### Exercise description
All lines in the entries below that hold "every" make up the answer.

[Collected data]
┌──
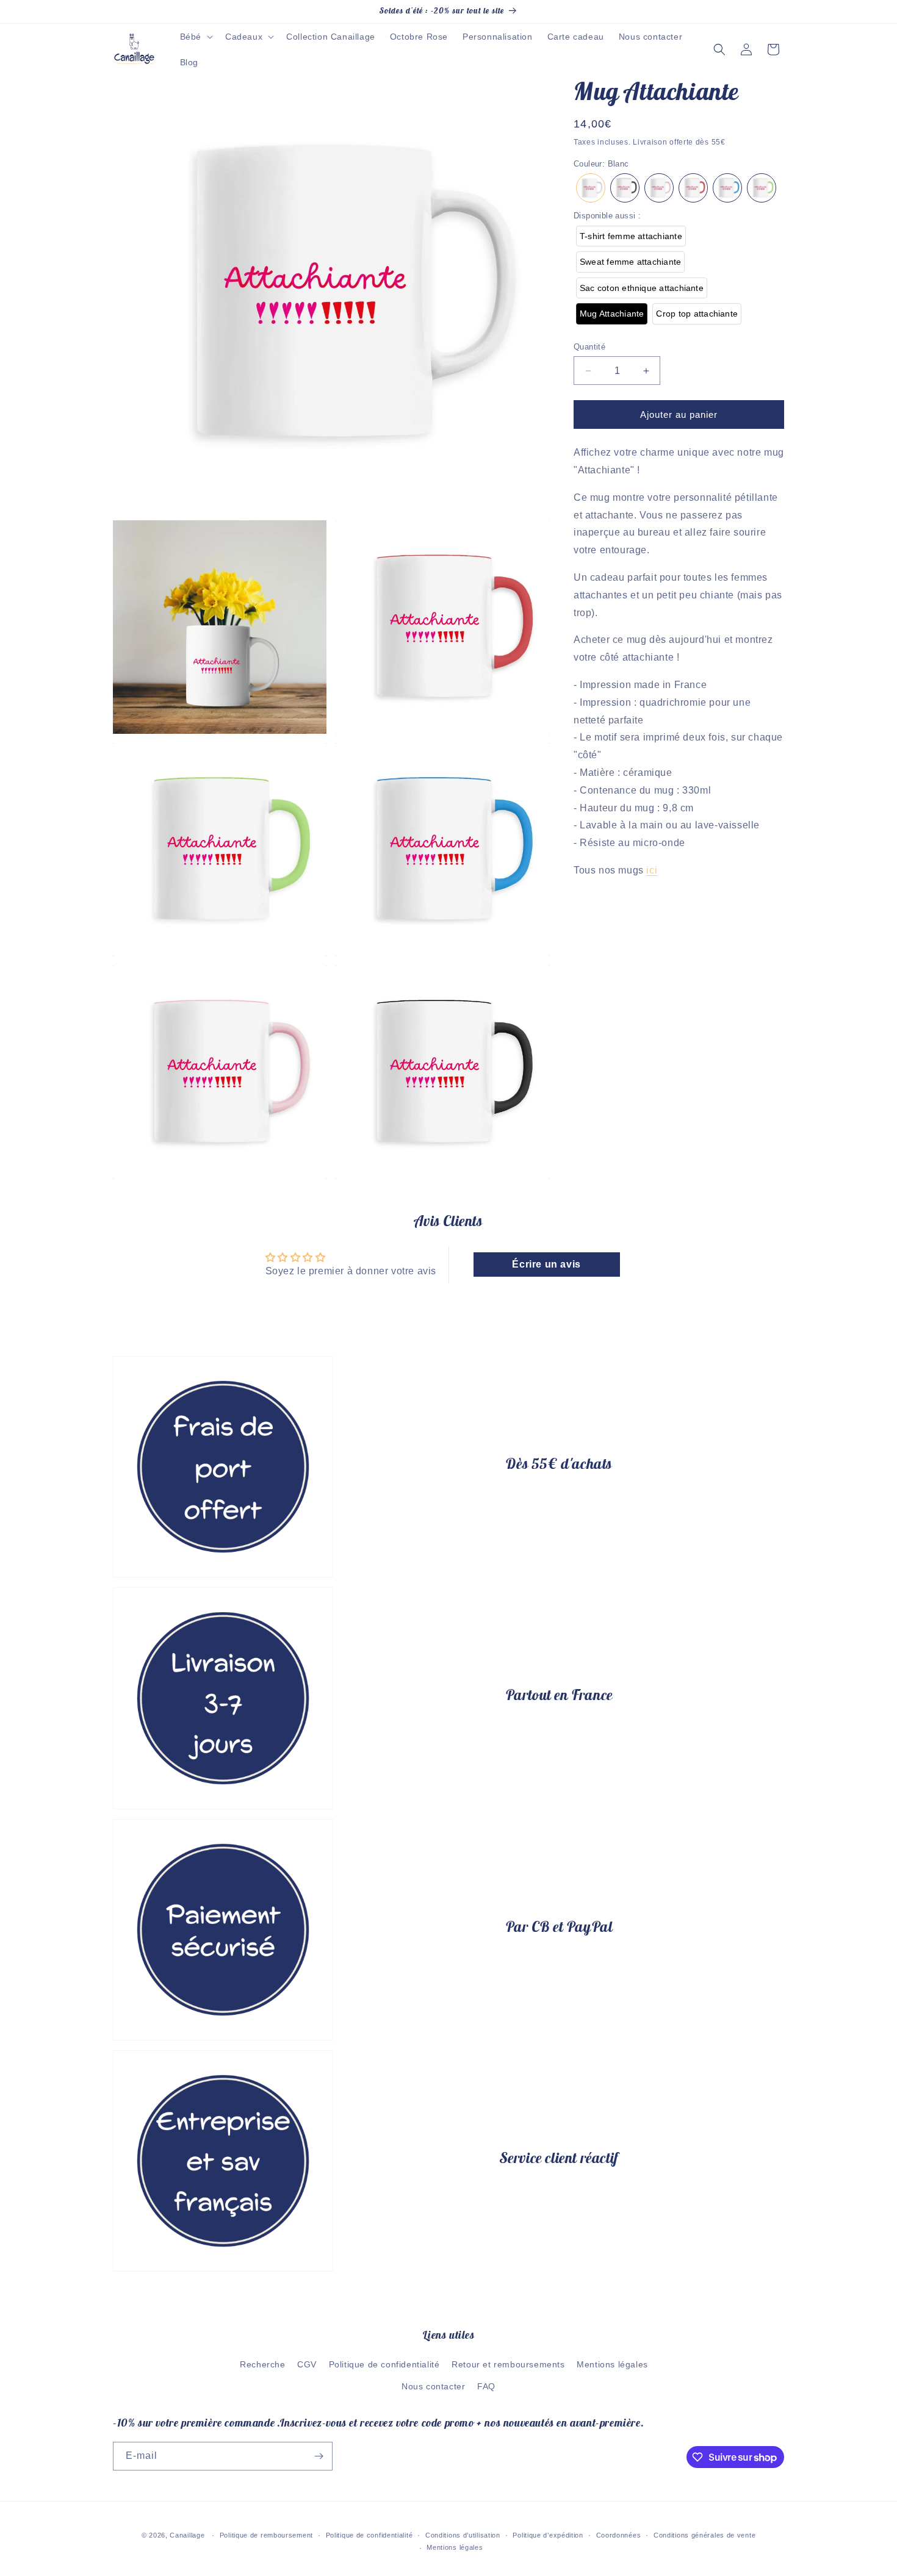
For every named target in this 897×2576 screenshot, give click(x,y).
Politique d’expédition (548, 2535)
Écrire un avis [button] (546, 1264)
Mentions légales (612, 2364)
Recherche (262, 2364)
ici (651, 870)
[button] (195, 36)
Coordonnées (618, 2535)
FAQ (486, 2386)
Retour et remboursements (508, 2364)
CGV (307, 2364)
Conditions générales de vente (704, 2535)
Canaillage (187, 2535)
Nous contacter (433, 2386)
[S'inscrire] (318, 2456)
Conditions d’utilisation (462, 2535)
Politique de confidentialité (384, 2364)
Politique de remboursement (266, 2535)
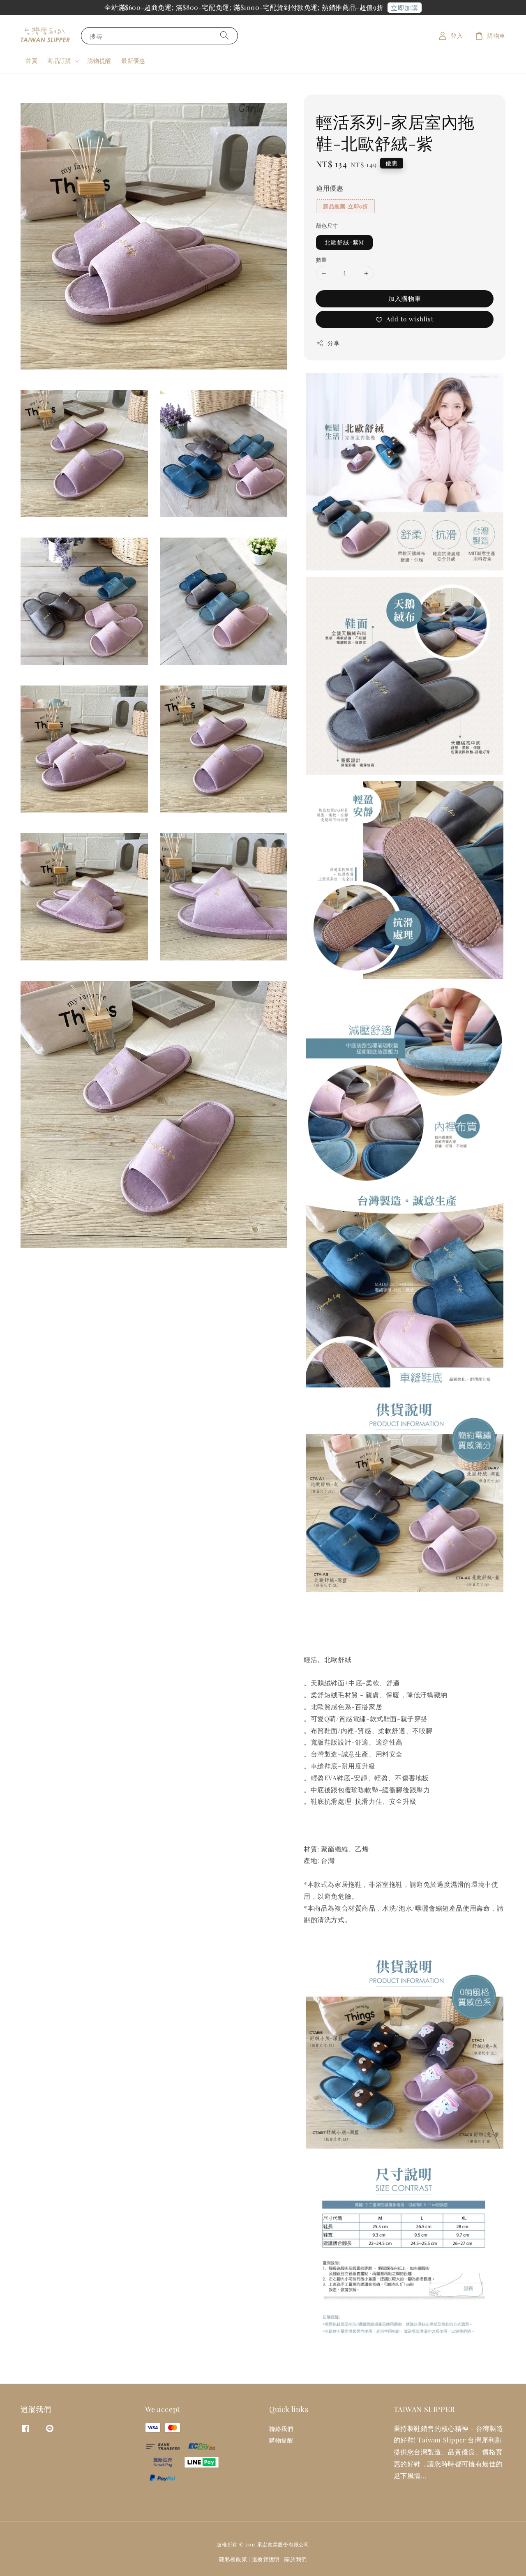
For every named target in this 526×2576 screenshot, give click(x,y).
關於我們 (295, 2558)
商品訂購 (59, 61)
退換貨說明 (266, 2558)
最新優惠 (133, 61)
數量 (321, 259)
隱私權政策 (233, 2558)
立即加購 (404, 7)
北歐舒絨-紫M (344, 242)
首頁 (31, 61)
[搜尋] (224, 36)
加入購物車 (404, 298)
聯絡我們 (281, 2429)
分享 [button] (333, 343)
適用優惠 (329, 188)
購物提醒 (99, 61)
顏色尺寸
└──
### Output of the exercise
For every named target in this 897×2576 screenshot, give click(x,y).
For every named target in this 526×2576 screenshot, give click(x,y).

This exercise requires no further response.